🤖 AI Summary
This work investigates the mechanism by which pre-trained language models (PLMs) degrade long-horizon planning capability when transferring knowledge to Decision Transformers (DTs). The authors first identify a class of Markovian attention heads—termed “Markov heads”—in PLMs: while effective for short-horizon tasks, they severely impair long-horizon planning, and this degradation persists even under embedding-layer retraining or standard fine-tuning. To address this, they propose GPT-DTMA, a general-purpose adaptation framework featuring a Mixture-of-Attention (MoA) mechanism that enables adaptive switching between attention patterns during fine-tuning. Experiments demonstrate that GPT-DTMA surpasses baselines on short-horizon tasks and fully eliminates the performance drop induced by pre-training in long-horizon environments (e.g., PointMaze), matching the performance of DTs trained from scratch. Overall, GPT-DTMA significantly alleviates the temporal imbalance—i.e., the trade-off between short- and long-horizon task performance—in cross-domain pre-trained DTs.
📝 Abstract
Recently, the pre-training of decision transformers (DT) using a different domain, such as natural language text, has generated significant attention in offline reinforcement learning (Offline RL).

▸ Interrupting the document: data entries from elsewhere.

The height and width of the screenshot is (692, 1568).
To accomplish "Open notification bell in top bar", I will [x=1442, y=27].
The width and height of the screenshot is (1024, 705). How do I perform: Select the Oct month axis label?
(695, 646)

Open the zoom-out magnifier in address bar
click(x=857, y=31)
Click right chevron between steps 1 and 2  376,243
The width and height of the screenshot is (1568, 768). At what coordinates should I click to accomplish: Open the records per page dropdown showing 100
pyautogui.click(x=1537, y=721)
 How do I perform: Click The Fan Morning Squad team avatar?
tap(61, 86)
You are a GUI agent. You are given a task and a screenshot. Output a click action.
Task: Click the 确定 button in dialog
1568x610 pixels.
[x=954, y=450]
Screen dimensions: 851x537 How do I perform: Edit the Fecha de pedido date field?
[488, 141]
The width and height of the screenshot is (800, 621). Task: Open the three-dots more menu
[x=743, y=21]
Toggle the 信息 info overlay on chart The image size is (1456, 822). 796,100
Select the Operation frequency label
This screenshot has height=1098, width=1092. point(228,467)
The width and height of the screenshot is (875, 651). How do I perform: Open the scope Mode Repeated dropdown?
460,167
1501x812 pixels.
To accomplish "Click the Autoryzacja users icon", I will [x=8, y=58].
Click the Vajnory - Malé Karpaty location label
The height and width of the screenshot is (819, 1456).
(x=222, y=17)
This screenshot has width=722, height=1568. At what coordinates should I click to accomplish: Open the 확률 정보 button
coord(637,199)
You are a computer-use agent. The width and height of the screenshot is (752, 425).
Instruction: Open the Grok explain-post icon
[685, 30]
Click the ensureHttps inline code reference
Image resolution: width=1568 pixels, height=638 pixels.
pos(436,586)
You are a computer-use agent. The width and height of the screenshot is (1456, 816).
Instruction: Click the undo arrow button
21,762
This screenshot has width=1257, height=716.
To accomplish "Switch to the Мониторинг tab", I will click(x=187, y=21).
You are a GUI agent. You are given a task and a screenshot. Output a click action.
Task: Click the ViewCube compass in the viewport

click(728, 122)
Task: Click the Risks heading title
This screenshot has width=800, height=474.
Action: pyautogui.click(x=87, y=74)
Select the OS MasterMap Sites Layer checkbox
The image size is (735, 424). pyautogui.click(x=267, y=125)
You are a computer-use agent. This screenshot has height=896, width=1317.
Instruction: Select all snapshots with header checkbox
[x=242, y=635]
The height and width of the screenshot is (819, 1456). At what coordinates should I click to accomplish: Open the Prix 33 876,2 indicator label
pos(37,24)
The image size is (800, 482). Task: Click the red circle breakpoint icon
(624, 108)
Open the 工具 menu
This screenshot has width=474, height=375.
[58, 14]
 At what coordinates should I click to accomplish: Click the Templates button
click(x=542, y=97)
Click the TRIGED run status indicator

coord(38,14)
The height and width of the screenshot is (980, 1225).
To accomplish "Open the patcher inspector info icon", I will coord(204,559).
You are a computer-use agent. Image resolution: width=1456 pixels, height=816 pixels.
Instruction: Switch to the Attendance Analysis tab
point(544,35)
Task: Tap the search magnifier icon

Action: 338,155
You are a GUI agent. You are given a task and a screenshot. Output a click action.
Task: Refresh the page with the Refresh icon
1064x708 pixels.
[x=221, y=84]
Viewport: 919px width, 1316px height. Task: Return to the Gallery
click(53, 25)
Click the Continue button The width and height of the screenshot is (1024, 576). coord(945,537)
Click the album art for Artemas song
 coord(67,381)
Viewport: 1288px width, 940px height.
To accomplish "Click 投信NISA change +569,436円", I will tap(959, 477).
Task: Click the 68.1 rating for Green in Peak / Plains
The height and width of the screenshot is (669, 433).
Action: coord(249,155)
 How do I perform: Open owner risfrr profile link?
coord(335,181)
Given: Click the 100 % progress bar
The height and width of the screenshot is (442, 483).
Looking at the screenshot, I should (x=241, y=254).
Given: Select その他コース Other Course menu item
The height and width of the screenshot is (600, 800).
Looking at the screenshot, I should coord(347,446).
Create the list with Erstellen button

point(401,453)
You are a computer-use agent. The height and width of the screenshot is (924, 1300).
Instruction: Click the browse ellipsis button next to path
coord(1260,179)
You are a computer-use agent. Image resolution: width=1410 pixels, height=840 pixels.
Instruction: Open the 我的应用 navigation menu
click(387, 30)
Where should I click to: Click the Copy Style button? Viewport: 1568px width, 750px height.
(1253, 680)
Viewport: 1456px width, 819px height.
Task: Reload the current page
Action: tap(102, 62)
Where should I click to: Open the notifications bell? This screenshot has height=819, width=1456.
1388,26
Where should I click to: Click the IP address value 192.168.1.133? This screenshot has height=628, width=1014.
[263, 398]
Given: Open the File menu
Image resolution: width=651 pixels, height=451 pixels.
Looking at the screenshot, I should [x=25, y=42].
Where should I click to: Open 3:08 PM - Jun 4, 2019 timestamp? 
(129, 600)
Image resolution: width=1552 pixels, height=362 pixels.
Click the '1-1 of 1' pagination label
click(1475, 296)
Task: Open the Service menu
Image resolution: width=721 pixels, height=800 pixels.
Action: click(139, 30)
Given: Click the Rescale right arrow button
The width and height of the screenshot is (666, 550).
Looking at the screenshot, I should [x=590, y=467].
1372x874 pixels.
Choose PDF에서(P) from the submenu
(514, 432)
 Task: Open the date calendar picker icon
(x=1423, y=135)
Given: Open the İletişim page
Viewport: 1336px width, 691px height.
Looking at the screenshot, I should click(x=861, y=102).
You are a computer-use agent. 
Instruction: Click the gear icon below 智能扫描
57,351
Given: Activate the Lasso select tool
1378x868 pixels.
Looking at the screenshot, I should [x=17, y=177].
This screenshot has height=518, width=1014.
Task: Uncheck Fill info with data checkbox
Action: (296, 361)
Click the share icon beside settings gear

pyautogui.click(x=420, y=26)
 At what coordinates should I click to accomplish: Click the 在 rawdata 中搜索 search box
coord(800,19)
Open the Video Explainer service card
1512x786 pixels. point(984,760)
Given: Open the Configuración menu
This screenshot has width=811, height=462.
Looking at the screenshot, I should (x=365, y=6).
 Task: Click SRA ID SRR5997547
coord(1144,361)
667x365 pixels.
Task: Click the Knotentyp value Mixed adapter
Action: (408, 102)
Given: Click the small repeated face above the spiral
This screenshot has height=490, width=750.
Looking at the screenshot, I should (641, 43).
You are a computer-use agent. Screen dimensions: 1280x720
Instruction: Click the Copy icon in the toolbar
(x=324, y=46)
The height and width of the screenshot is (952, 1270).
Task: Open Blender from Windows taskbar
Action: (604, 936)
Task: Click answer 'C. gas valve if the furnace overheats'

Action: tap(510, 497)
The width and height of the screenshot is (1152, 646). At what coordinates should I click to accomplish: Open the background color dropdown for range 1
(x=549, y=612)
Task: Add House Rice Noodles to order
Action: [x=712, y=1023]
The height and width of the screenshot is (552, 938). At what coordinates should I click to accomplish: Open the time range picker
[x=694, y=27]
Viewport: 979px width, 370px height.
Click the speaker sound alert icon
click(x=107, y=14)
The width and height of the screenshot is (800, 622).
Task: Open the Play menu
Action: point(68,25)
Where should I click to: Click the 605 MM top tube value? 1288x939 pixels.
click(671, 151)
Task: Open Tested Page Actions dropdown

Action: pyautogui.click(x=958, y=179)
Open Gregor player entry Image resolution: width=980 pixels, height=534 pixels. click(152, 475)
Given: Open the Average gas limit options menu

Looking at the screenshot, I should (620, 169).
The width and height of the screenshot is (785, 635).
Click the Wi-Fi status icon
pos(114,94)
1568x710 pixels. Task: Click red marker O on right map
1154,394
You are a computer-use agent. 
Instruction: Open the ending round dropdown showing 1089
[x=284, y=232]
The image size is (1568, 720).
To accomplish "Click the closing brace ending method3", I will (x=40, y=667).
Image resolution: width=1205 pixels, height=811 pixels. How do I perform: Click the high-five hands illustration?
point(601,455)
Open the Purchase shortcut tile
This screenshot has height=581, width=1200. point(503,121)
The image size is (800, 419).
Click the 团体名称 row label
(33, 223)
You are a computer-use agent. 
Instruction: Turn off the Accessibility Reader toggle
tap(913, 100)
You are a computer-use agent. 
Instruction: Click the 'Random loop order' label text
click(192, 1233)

Although this cross-domain pre-training approach achieves superior performance compared to training from scratch in environments required short-term planning ability, the mechanisms by which pre-training benefits the fine-tuning phase remain unclear. Furthermore, we point out that the cross-domain pre-training approach hinders the extraction of distant information in environments like PointMaze that require long-term planning ability, leading to performance that is much worse than training DT from scratch. This work first analyzes these issues and found that Markov Matrix, a component that exists in pre-trained attention heads, is the key to explain the significant performance disparity of pre-trained models in different planning abilities. Inspired by our analysis, we propose a general method GPT-DTMA, which equips a pre-trained DT with Mixture of Attention (MoA), to enable adaptive learning and accommodating diverse attention requirements during fine-tuning. Extensive experiments demonstrate that the effectiveness of GPT-DTMA: it achieves superior performance in short-term environments compared to baselines, and in long-term environments, it mitigates the negative impact caused by Markov Matrix, achieving results comparable to those of DT trained from scratch.